Mechthild Dreyer setzt sich mit den Gedanken Bernhards von Clairvaux', die Führungsämter in der Kirche betreffend, auseinander. Sie sieht bei ihm klar den Wunsch "die ursprünglich innerbenediktinische Reformbewegung auf die Gesamtkirche auszudehnen". Für Bernhard "ist der Mönch der wahre Geistliche" (74). Gleichzeitig intellektualisiert er Demut und macht sie damit zu einer höchstpersönlichen Angelegenheit und inneren Einstellung. Demut ist nach Dreyer für Bernhard von Clairvaux das einzige Mittel gegen die Missstände in den Kirchenämtern aber auch gegen die Eitelkeit der aufkommenden Universitätsgelehrten. Bekanntlich lässt die Umsetzung dieser theoretischen Demutskonzeption bis heute vielerorts in Welt und Kirche auf sich warten.
Nicht zufällig handelt auch der nächste Beitrag von Gert Melville von den Zisterziensern, deren Ordnungsvorstellungen für das 12. Jahrhundert von immenser Bedeutung gewesen sind. Melville untersucht aber weniger die Theorie, sondern das ganz handfest-praktische Problem der - wie er es nennt - "Aufdauerstellung" von neu gegründeten Orden. Er kommt zu dem Schluss, dass dies vor allem durch die Entwicklung von Institutionen erfolgen musste: "Aufdauerstellung bedeutete daher vor allem ein Abarbeiten von personal gebundenen Vermächtnissen, von personal verantworteten Defiziten und wohl auch von personal entworfenen Visionen" der charismatischen Gründergeneration (85).
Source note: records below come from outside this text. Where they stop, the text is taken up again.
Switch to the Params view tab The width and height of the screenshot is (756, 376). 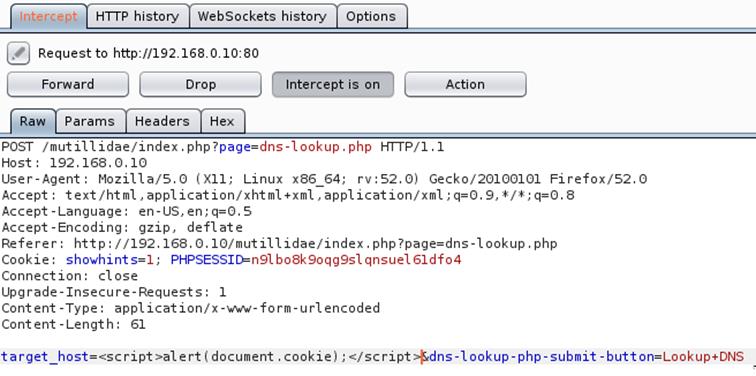(x=90, y=121)
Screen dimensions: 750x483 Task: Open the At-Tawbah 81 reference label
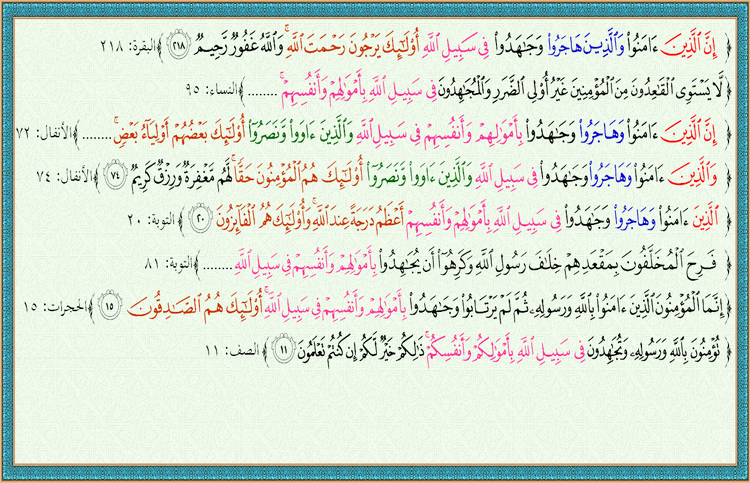[x=205, y=264]
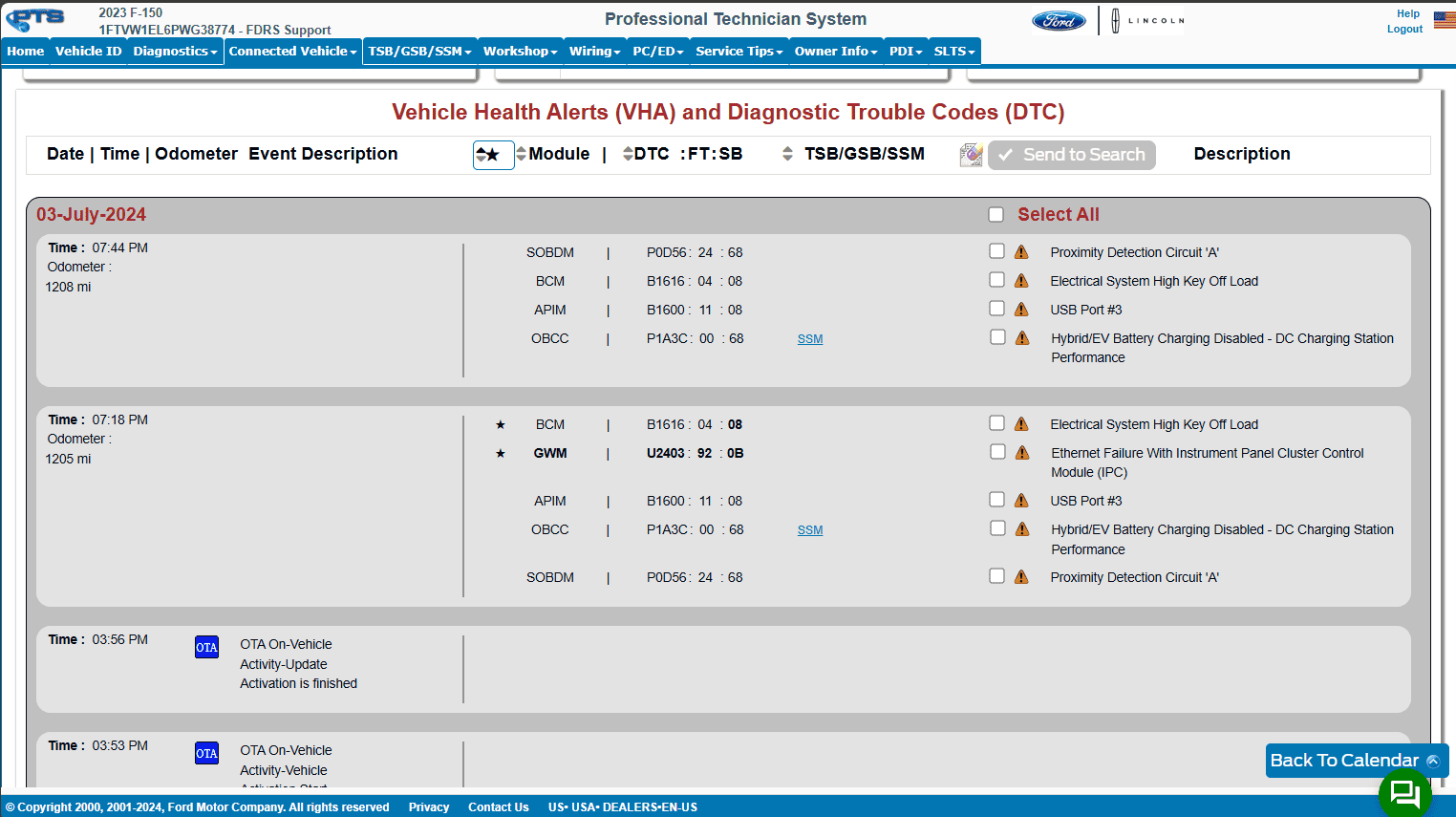Image resolution: width=1456 pixels, height=817 pixels.
Task: Open SSM link for OBCC at 07:44 PM
Action: click(x=810, y=339)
Mit Ordnungen ganz anderer Art beschäftigt sich Uta Strömer-Caysa, wenn sie die Ordnung der Engel im deutschen Predigtwerk Meister Eckhardts in den Blick nimmt. Ganz wie die Erde scheint auch der Himmel mit seinen Engelsbewohnern in der Vorstellung Meister Eckhards hierarchisch geordnet zu sein, dessen Weltbild "kosmologische mit theologisch-moralischen Aspekten verknüpft" (111). Wie sah die Ordnung der Engel für den Prediger Meister Eckhard aus, und in welchem Verhältnis standen sie zu den Menschen? Welche Funktion hatten sie für die Gläubigen? Dies sind die Leitfragen von Strömer-Caysa.
Wieder ganz nah an der gelebten Wirklichkeit analysiert Sebastian Scholz die Bedeutung von Stiftungen, Memoria und Repräsentation auf Denkmälern. Er kommt für das 15. Jahrhundert zu dem Schluss, dass die "Darstellung ihrer Frömmigkeit den Menschen im 15. Jahrhundert ein wichtiges Anliegen war" (131). Dabei gelang es nicht nur in ganz individueller Weise die eigene Frömmigkeit zu präsentieren und zu veranschaulichen, sondern man hatte zumindest den Anspruch auch die der anderen zu fördern.
Ein kurzer Beitrag von Johannes Meier zu den Reformbestrebungen im Prämonstratenserorden während des 15. Jahrhunderts und deren Nachwirkungen im Zeitalter der Reformation rundet den Band ab.
Den einzelnen Beiträgen jeweils nachgestellt ist ein Quellen- und Literaturverzeichnis, was dem Wunsch des Herausgebers und der Veranstalter des Symposiums entgegen kommen dürfte, mit diesem an sich schon anregenden Band weitere Forschungen anzustoßen.